Search the data for the word "Focus" and copy every line where it occurs.

[Saved entries]
-=-=-

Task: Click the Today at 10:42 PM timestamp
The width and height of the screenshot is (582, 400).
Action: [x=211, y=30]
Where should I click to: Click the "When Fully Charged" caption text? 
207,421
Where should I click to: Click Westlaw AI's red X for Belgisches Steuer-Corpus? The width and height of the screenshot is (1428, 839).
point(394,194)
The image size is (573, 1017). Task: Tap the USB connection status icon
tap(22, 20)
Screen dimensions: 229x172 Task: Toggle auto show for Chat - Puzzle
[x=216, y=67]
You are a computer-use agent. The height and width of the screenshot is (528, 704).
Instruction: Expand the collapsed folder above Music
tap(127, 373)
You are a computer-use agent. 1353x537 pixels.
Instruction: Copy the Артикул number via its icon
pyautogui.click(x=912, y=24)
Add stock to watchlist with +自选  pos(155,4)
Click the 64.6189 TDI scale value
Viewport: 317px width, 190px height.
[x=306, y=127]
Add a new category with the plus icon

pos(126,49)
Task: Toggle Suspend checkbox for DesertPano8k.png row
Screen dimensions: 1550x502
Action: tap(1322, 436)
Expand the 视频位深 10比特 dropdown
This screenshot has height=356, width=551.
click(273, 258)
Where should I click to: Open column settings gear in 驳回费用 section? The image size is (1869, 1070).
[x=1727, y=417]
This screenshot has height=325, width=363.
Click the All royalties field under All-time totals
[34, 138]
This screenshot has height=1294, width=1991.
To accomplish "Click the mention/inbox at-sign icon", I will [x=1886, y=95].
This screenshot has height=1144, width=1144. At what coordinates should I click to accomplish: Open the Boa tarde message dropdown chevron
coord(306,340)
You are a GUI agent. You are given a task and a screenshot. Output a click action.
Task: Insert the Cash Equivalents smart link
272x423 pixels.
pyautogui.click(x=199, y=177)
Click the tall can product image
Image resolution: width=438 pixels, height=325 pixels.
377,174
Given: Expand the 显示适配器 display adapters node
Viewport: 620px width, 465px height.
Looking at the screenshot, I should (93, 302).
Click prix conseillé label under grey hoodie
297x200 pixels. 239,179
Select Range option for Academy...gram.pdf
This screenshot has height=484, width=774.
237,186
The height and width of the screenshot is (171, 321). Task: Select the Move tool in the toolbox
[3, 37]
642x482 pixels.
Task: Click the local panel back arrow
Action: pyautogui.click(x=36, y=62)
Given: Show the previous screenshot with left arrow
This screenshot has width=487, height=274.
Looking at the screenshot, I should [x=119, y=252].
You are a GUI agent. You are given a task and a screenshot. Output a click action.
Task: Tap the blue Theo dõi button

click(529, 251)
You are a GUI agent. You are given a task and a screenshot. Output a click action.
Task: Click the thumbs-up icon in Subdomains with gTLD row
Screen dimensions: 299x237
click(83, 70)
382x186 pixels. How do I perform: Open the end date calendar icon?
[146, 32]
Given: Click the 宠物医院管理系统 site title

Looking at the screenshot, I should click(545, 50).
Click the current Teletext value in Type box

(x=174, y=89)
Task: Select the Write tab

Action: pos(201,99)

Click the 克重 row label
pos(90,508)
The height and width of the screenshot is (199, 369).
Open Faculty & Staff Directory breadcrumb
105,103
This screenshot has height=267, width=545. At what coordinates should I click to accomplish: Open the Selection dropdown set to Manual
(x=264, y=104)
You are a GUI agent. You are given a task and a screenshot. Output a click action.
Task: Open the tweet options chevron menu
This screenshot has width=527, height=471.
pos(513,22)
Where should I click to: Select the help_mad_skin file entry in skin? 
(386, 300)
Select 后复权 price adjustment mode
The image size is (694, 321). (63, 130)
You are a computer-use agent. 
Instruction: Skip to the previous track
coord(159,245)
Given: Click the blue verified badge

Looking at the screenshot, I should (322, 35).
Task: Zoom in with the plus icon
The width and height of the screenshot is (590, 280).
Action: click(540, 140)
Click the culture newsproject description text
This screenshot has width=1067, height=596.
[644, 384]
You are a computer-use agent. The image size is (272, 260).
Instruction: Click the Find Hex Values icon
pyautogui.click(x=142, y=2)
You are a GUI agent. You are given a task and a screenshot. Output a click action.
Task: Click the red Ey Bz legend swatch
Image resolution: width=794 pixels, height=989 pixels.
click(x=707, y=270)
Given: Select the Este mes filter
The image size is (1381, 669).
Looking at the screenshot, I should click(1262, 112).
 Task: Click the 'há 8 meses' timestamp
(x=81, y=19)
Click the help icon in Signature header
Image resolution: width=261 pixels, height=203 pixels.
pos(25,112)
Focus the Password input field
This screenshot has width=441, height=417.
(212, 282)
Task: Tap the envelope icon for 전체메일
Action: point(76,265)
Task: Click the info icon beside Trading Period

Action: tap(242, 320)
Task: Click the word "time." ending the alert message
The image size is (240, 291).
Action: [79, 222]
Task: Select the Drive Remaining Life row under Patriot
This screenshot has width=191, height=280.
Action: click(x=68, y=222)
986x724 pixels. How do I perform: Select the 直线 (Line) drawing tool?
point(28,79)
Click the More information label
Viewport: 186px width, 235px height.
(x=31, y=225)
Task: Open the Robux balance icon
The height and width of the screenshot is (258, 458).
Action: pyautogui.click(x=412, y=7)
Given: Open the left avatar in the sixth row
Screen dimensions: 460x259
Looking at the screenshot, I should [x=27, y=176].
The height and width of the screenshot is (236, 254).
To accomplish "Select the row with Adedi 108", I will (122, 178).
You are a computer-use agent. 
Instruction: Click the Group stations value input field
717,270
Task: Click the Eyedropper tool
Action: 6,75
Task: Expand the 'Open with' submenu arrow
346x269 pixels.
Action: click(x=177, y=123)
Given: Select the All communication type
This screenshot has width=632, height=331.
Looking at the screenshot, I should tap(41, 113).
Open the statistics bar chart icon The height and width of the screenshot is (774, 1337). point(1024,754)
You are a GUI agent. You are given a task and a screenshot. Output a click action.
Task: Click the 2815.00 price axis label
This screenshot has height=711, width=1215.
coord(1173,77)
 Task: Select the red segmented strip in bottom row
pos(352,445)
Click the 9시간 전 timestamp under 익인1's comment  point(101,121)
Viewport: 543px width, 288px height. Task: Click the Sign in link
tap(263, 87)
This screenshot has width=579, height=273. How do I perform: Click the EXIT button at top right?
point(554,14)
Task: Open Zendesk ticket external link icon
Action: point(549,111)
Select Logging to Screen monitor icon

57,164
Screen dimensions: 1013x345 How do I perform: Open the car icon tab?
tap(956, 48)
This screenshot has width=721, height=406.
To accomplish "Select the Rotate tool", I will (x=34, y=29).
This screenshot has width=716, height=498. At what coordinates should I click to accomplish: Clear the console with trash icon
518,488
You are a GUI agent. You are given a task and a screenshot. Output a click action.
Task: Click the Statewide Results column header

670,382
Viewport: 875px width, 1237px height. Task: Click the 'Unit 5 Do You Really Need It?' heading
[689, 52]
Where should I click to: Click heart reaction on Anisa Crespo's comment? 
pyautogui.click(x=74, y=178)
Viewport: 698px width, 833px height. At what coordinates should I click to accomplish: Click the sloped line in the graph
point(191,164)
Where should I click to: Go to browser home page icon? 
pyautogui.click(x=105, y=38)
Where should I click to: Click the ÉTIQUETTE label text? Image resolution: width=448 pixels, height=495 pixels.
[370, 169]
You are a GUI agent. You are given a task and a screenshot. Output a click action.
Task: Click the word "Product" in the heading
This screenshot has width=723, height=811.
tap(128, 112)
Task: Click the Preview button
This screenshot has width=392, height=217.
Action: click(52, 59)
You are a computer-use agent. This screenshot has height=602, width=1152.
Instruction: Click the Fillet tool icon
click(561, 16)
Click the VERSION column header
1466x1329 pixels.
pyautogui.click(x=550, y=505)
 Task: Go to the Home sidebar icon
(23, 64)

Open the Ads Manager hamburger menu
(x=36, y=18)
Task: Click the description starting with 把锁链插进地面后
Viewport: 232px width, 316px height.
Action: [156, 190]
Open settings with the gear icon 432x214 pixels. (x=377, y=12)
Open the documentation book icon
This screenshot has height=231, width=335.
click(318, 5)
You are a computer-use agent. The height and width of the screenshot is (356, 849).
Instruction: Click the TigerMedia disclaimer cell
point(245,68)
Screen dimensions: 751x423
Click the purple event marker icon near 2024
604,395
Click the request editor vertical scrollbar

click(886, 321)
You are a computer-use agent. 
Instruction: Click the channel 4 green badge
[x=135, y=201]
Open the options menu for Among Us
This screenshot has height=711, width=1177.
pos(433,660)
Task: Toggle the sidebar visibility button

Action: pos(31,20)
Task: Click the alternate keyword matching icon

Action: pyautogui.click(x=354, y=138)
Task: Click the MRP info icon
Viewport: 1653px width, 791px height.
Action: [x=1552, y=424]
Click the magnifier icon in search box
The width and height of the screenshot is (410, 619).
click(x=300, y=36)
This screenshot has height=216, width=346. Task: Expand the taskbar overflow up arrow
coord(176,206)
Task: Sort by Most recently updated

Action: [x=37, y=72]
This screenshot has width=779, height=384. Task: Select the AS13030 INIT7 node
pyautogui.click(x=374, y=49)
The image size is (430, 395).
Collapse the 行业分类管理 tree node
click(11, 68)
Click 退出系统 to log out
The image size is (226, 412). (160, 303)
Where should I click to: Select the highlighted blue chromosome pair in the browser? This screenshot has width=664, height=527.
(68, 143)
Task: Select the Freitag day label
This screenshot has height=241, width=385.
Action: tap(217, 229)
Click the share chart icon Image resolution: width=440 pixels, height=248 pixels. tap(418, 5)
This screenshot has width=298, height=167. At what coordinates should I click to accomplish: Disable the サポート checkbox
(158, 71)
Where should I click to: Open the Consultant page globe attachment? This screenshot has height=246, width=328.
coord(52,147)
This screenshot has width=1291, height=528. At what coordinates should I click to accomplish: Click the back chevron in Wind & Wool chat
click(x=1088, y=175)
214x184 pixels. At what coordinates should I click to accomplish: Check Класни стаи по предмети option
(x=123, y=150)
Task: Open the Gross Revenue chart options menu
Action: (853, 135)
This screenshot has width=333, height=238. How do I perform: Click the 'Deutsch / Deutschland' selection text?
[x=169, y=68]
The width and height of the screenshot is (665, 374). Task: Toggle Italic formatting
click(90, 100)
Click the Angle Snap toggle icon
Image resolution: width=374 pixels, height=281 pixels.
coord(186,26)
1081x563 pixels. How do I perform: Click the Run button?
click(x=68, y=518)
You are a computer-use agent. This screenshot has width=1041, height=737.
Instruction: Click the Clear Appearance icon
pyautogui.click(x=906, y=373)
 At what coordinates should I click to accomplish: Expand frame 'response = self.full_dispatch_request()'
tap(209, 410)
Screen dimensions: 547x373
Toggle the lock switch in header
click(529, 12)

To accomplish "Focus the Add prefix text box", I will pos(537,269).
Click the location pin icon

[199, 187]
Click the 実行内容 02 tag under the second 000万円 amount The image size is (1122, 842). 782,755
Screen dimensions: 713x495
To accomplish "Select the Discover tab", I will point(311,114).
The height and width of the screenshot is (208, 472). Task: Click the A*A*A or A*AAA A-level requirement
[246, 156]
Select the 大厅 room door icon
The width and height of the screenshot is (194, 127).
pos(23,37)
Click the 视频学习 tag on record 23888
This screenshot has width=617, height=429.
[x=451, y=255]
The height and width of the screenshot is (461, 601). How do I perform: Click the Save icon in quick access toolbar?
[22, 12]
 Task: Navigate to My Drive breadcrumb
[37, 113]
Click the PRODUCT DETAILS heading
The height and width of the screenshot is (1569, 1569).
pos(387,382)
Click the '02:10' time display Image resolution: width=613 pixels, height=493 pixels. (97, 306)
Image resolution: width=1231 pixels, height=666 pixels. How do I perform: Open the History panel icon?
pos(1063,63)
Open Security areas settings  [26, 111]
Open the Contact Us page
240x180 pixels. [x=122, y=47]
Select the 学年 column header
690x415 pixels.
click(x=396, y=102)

-=-=-

Completed task »
Focus the Password input field
To accomplish "Focus the Add prefix text box", I will pos(537,269).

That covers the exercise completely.